• Material del ejercicio
========

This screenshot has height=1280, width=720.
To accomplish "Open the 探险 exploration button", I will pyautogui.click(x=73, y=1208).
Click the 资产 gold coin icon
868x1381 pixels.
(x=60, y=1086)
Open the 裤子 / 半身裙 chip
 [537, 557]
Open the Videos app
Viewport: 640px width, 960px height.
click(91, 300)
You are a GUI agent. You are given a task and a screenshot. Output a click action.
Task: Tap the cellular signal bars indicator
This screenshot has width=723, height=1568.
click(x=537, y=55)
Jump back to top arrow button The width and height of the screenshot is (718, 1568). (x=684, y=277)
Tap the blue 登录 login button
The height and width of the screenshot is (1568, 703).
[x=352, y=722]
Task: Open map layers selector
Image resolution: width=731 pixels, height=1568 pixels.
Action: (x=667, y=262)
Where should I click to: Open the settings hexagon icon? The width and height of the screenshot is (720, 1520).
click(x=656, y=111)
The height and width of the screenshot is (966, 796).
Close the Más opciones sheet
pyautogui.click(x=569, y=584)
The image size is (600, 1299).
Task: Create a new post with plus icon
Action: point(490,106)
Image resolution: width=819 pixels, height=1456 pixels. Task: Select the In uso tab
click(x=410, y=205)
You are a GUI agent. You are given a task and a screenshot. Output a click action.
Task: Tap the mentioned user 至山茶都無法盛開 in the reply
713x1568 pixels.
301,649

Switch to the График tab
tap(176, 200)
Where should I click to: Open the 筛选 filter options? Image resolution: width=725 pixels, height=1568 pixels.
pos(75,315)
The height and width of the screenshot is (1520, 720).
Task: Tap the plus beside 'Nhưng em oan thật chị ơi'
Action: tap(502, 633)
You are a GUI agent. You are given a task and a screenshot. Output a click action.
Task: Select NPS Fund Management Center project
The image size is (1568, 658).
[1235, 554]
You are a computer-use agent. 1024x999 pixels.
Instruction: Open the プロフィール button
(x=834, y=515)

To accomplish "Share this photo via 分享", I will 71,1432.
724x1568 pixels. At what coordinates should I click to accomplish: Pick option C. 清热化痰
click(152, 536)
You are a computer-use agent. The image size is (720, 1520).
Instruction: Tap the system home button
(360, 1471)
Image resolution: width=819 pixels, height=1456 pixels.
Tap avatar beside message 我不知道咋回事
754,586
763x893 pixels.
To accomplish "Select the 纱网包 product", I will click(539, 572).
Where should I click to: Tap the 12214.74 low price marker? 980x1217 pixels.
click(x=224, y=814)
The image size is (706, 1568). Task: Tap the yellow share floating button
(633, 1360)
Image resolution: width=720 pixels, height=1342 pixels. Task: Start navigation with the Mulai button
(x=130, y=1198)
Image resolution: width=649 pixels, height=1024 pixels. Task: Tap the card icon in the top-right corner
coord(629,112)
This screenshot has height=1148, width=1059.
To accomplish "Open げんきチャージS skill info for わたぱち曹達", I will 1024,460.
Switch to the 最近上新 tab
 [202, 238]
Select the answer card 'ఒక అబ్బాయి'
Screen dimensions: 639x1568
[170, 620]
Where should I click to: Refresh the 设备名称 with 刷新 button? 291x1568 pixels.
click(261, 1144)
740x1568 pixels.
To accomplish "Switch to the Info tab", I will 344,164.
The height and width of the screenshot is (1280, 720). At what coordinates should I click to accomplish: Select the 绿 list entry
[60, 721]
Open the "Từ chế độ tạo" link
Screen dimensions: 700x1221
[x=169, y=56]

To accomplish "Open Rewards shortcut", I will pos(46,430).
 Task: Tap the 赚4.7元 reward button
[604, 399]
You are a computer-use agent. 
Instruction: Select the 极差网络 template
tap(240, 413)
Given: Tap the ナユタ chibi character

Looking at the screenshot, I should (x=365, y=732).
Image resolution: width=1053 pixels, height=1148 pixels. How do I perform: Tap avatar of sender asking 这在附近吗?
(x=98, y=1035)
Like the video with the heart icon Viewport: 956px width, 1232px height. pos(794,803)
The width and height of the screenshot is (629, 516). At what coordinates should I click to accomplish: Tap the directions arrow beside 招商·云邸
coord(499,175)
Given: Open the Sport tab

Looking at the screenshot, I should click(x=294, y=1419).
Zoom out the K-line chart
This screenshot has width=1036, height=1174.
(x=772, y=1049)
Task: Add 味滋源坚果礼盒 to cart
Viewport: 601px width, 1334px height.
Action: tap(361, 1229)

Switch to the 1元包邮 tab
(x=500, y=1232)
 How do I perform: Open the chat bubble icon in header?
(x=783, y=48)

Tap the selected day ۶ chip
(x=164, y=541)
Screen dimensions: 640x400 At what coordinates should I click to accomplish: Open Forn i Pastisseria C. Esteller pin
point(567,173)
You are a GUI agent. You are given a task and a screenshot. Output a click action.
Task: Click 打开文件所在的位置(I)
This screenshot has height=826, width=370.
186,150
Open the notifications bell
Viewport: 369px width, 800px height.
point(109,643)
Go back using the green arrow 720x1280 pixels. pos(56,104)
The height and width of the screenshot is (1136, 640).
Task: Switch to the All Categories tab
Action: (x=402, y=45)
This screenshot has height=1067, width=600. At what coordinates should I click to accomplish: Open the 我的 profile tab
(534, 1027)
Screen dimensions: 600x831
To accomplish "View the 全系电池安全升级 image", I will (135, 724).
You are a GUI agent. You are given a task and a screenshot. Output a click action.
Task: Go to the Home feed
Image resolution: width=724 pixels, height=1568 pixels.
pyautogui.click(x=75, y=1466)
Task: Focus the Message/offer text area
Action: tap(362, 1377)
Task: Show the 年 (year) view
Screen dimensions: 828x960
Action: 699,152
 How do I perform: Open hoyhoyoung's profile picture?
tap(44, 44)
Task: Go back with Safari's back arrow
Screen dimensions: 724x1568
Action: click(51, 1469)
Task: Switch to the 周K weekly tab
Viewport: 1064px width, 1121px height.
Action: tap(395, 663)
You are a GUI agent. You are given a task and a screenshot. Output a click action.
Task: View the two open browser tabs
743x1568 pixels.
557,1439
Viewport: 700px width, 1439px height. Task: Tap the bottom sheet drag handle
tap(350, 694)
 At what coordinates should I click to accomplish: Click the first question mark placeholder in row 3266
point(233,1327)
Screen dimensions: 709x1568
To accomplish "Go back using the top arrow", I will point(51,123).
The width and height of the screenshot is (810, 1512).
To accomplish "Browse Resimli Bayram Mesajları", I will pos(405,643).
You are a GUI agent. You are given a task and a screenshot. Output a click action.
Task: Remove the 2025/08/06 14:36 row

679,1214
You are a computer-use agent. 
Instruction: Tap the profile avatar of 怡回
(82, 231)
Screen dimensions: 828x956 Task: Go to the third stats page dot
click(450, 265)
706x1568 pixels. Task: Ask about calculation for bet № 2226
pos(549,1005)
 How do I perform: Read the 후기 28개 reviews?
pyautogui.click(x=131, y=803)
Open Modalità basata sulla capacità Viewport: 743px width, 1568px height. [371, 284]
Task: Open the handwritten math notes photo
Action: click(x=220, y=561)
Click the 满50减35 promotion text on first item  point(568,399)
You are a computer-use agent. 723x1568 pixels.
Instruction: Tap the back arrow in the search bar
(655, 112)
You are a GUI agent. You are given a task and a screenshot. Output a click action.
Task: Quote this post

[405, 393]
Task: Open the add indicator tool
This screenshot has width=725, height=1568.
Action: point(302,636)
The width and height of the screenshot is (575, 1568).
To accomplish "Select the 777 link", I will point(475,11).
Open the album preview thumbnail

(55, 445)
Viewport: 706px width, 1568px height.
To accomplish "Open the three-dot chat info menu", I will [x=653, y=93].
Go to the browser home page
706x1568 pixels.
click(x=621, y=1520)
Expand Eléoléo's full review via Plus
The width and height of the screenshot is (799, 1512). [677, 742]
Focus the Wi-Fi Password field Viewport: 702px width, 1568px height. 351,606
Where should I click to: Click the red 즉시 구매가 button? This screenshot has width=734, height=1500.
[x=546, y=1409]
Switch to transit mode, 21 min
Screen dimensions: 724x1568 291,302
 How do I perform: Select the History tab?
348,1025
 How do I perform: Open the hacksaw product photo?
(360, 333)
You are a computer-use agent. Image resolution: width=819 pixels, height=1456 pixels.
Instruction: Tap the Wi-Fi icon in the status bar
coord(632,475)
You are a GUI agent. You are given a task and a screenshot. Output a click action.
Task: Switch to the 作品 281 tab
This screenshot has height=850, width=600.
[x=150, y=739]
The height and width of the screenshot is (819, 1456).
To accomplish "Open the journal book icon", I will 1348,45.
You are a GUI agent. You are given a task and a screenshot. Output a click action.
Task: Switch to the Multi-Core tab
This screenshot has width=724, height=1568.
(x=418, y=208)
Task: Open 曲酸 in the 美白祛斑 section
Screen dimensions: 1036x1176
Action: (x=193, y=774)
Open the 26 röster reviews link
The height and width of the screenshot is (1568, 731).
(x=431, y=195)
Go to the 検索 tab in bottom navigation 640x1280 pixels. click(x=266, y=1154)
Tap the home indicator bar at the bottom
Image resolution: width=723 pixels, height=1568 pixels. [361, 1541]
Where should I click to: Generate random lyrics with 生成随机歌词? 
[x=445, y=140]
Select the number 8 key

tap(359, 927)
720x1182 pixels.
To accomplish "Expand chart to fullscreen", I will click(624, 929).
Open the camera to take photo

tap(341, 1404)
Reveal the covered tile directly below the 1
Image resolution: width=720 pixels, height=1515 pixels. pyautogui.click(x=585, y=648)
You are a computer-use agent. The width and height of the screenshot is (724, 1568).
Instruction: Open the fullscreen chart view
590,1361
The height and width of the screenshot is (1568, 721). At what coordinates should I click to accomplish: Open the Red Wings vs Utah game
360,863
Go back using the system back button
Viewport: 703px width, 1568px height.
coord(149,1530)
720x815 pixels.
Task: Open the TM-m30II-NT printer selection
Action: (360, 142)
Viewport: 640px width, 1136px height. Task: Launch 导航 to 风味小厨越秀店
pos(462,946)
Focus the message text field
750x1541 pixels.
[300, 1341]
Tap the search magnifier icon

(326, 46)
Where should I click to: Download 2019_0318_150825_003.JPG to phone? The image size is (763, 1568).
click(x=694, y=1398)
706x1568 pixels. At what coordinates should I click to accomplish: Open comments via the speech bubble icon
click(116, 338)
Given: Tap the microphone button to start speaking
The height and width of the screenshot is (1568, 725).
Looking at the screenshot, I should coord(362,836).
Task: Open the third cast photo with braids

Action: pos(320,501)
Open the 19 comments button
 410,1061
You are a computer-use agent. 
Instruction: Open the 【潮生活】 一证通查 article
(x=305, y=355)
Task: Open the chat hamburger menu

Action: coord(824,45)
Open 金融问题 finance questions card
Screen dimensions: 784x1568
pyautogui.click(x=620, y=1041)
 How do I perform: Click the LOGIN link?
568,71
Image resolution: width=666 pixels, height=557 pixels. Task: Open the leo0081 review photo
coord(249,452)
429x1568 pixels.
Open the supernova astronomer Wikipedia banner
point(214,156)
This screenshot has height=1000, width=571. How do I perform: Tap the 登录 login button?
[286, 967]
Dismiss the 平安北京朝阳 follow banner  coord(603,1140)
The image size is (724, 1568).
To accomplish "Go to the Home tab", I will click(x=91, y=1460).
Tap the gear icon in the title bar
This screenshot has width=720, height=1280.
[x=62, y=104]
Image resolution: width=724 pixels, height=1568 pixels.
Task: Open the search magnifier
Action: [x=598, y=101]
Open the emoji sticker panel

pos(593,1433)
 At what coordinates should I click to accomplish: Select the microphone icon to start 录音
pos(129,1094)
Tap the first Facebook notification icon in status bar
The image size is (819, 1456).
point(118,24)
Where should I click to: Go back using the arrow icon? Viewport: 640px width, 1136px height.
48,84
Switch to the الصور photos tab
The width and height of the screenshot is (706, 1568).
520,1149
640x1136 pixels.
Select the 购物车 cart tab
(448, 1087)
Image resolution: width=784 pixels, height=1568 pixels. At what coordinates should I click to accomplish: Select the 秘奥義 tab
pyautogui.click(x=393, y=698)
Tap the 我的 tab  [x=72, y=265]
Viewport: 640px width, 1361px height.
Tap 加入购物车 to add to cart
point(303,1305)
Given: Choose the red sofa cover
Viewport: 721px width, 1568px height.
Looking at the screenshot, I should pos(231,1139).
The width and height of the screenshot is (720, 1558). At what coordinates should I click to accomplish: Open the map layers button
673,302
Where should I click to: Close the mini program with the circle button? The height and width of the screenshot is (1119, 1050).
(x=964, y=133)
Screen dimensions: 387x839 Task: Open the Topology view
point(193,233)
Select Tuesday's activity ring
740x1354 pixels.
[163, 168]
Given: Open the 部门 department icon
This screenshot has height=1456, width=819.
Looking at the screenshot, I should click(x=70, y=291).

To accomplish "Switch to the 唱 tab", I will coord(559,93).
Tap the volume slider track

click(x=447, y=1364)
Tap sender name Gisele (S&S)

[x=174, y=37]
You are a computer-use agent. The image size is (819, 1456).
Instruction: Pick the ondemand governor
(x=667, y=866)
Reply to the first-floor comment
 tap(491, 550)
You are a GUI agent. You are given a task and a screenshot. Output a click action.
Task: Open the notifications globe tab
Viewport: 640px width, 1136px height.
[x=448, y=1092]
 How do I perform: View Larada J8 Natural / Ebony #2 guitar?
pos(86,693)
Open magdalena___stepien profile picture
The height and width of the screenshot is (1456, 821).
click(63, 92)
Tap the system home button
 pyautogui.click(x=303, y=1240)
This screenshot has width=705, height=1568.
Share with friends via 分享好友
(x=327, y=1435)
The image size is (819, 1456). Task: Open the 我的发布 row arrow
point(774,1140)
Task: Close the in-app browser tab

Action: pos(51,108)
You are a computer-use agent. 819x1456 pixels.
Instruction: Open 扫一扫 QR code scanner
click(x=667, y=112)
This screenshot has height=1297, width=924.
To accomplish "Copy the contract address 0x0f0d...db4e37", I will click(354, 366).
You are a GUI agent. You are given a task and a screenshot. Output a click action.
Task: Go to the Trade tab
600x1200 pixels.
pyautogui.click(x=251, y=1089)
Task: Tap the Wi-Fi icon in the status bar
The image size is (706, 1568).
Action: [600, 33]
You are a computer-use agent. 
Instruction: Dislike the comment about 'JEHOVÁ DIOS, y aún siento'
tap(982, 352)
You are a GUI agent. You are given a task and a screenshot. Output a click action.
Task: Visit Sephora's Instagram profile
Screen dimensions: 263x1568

========

Por favor, reescribe como una lista JSON de cadenas solo las líneas del material que empiezan en la que contiene "Switch to the График tab" y siguen hasta la que contiene "will click(539, 572).", ambas incluidas. Pon una cadena por línea y omite las líneas en blanco.

[
  "Switch to the График tab",
  "tap(176, 200)",
  "Where should I click to: Open the 筛选 filter options? Image resolution: width=725 pixels, height=1568 pixels.",
  "pos(75,315)",
  "The height and width of the screenshot is (1520, 720).",
  "Task: Tap the plus beside 'Nhưng em oan thật chị ơi'",
  "Action: tap(502, 633)",
  "You are a GUI agent. You are given a task and a screenshot. Output a click action.",
  "Task: Select NPS Fund Management Center project",
  "The image size is (1568, 658).",
  "[1235, 554]",
  "You are a computer-use agent. 1024x999 pixels.",
  "Instruction: Open the プロフィール button",
  "(x=834, y=515)",
  "To accomplish \"Share this photo via 分享\", I will 71,1432.",
  "724x1568 pixels. At what coordinates should I click to accomplish: Pick option C. 清热化痰",
  "click(152, 536)",
  "You are a computer-use agent. The image size is (720, 1520).",
  "Instruction: Tap the system home button",
  "(360, 1471)",
  "Image resolution: width=819 pixels, height=1456 pixels.",
  "Tap avatar beside message 我不知道咋回事",
  "754,586",
  "763x893 pixels.",
  "To accomplish \"Select the 纱网包 product\", I will click(539, 572)."
]